Situation:  A glass container plant situated in Ontario in the 1980's was melting 600 tons a day of sand and other materials to make flint glass jars and bottles for the food and alcohol market.  The plant had two cross fired regenerative melting furnaces and a total of 12 production lines.  In 1979, the plant had 1200 employees and was not running well, experiencing 16% controllable downtime with a percent pack rate averaging 50%.   Approximately 300 tons per day of defective bottles were being crushed and recycled back through the furnaces at great loss.  Shipments were late, customers were unhappy and plant morale was poor.

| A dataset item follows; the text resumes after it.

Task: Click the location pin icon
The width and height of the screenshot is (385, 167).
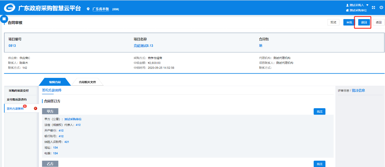Action: [88, 9]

Analysis: The relationship between the pack percentage and the percent downtime was -3 to 1.   E.g. For each 1% increase in the downtime the % pack would decrease by about three.  This relationship is not perfectly linear but approximately represents  the behaviour between downtime and throughput.  Clearly in this situation equipment downtime is the bottleneck to more throughput.


Outcome:  Over a 2.5 year period from 1980 to 1983 engineers and maintenance staff worked diligently to address all of the myriad reasons why equipment failed.  Plant management made a number of organizational improvements such as staff training and the implementation of specialized job change crews.   During this time mechanical lost time dropped to less than 2% on a bad day with 0% downtime being the norm.  At the same time the pack rate increased to a much better 85 to 93 percent level.  With speed increases due to improved mould cooling throughput approximately doubled.  The manpower needed to run the facility at twice the throughput dropped to about 700 employees. 

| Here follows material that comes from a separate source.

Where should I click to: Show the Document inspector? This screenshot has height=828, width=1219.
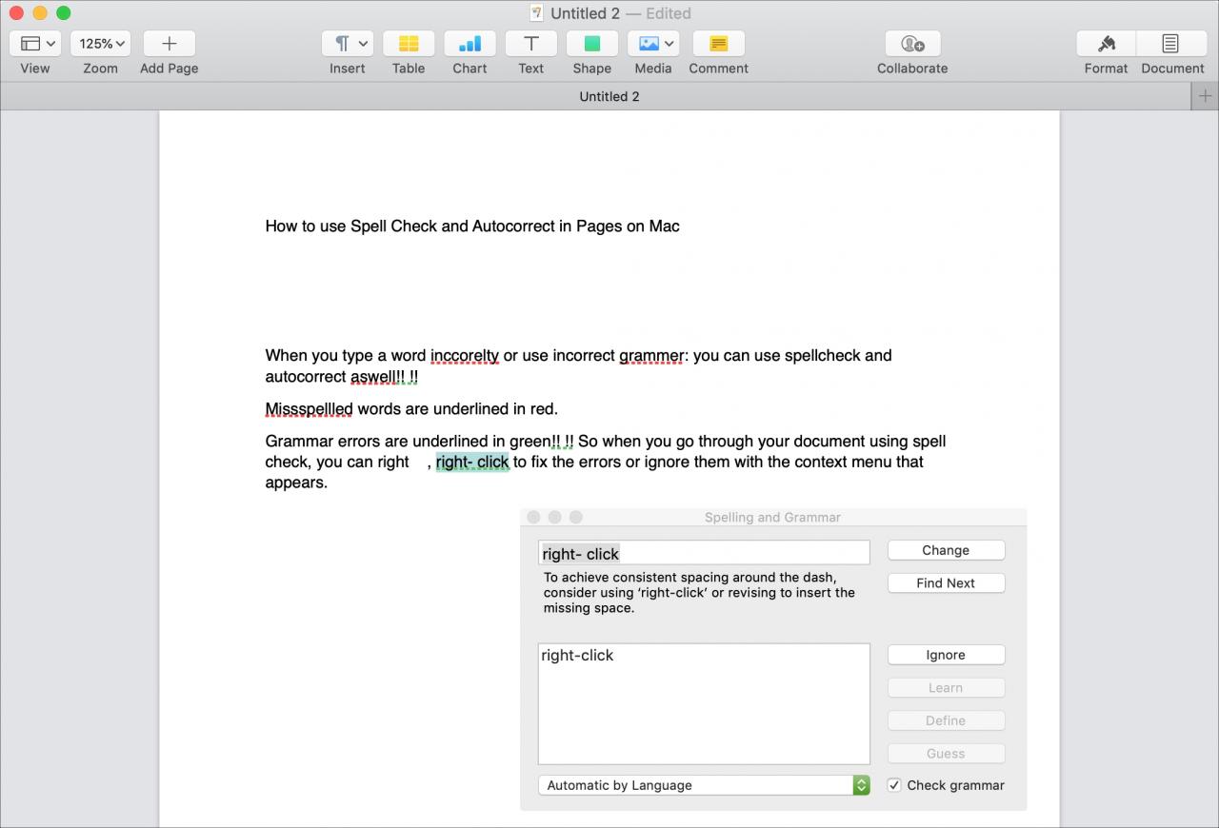[1172, 44]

Financially this plant became the best performing unit of six plants in the corporation across Canada generating almost 60% of the bottom line profit for the company.  Due to market pressures from plastics and a steadily declining market for glass containers, the plant closed in the mid-90's.


In a process operation all costs are fixed including labour.  Thus throughput, revenue and profit are inversely proportional to the downtime.  In such a situation, capital expenditures to improve up time have very short payback periods of a few months or as little as weeks as all incremental increases in revenue will flow to the bottom line..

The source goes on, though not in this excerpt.